The translation validity of the tool was ascertained by translating the tool into Nepali language and forward and backward translation of the tool was done by two Nepali teachers from National Institute of Science and Technology (NIST) by strictly following the translation guidelines from World Health Organisation (WHO) [23], which was later reviewed by the supervisors. Pretesting was done in 10% of the sample size in hypertensive patients under medications attending the Medical Out Patient Department (OPD) of Tribhuvan University Teaching Hospital (TUTH). After pretesting, some confusing words in Nepali tool were re-written and ambiguous words with unclear meanings were omitted.

Reliability.

The reliability of the tool was established by pre-testing the tool in conveniently selected 32 samples of attending medical OPD of TUTH. First, the participants were interviewed by the researcher, and on the subsequent day, the same participant was interviewed by the enumerator. The responses were compared to check the consistency of the responses received. During pretesting, the translation and understanding of the questionnaire were checked, and corrections were made to the wording of questions and overall layout to clarify meaning. Internal consistency of adherence items was ascertained by calculating Cronbach’s alpha using IBM SPSS. The Cronbach’s alpha value of 0.72 was obtained. The tool was translated into the Nepali language for administration and back-translated into English. To get consistent and reliable information, enumerators were provided with a one-day orientation about the purpose of the study, structure of the questionnaire, method and process of data collection, ethical considerations and communication skills. The enumerators were closely supervised throughout the process of data collection.

Ethical considerations.

Ethical approval was obtained from the Institutional Review Committee (IRC) of the Institute of Medicine [Ref: 264(6–11) E2 2079/080]. Formal permission was also obtained from the administration section of MCVTC for conducting the study. The permission for the use of the standard tool (MMAS-8) was taken from the original developer of the tool, Dr. Arnold Morisky, and the team [Certificate Number: 6064-8836-6630-2307-1825].

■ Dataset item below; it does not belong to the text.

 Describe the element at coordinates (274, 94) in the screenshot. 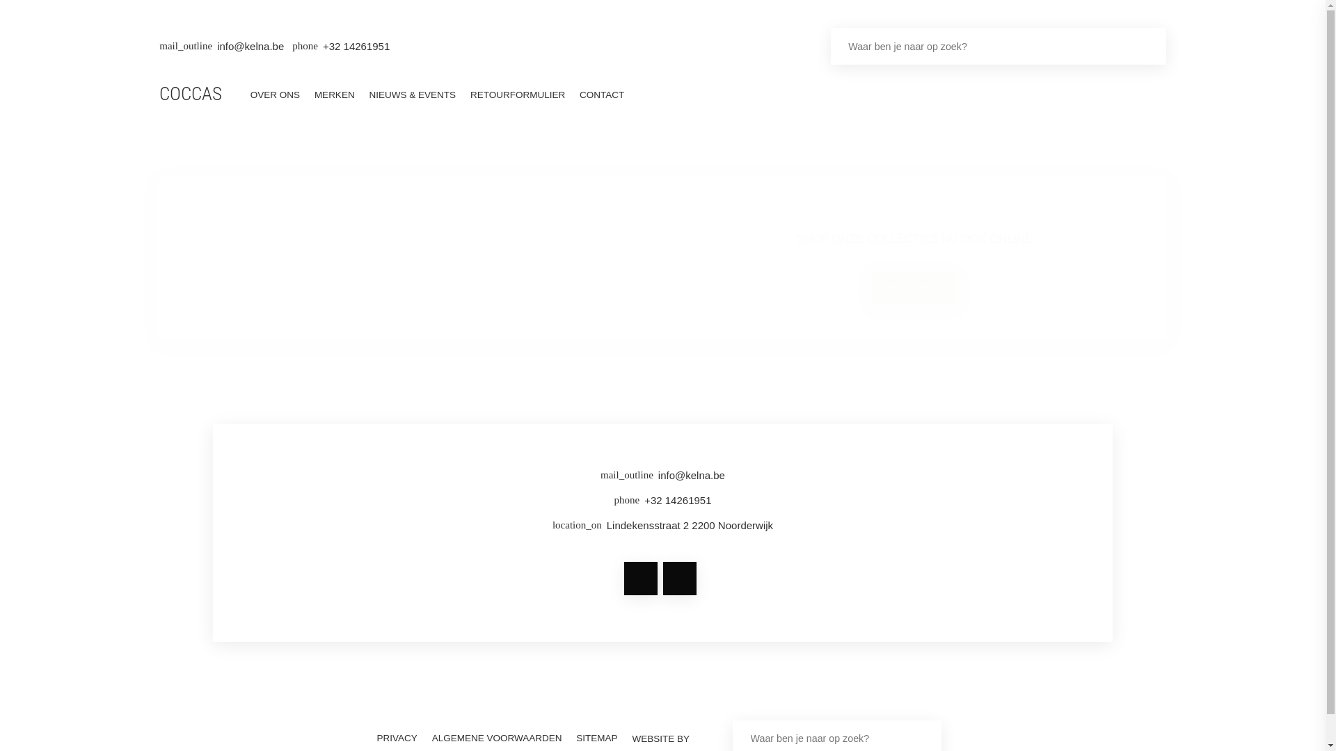

I see `'OVER ONS'` at that location.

Written informed consent, after an explanation about the study, was obtained from the study participants. Privacy during the data collection was maintained by collecting data in a separate room from the Out Patient Department (OPD).

Results

A total of 320 patients were approached for data collection; 12 patients were excluded as they did not fulfill the inclusion criteria, after excluding 12 patients, and 308 patients were included in the study. The mean age of participants was 58.1 years with standard deviation of 11.7 years. The age range of participants was between 23 to 87 years, with nearly half of them (47.4%) in the age group 60 years and above, followed by 31.5% from the age group 50–59 years, with around half (51.3%) females. More than half of the participants (52.3%) in this study were Brahmin/Chhetri, and 58.1% were literate, and the majority of them (72.0%) were self-employed, and the majority (87.3%) of the study participants were married as presented in Table 1.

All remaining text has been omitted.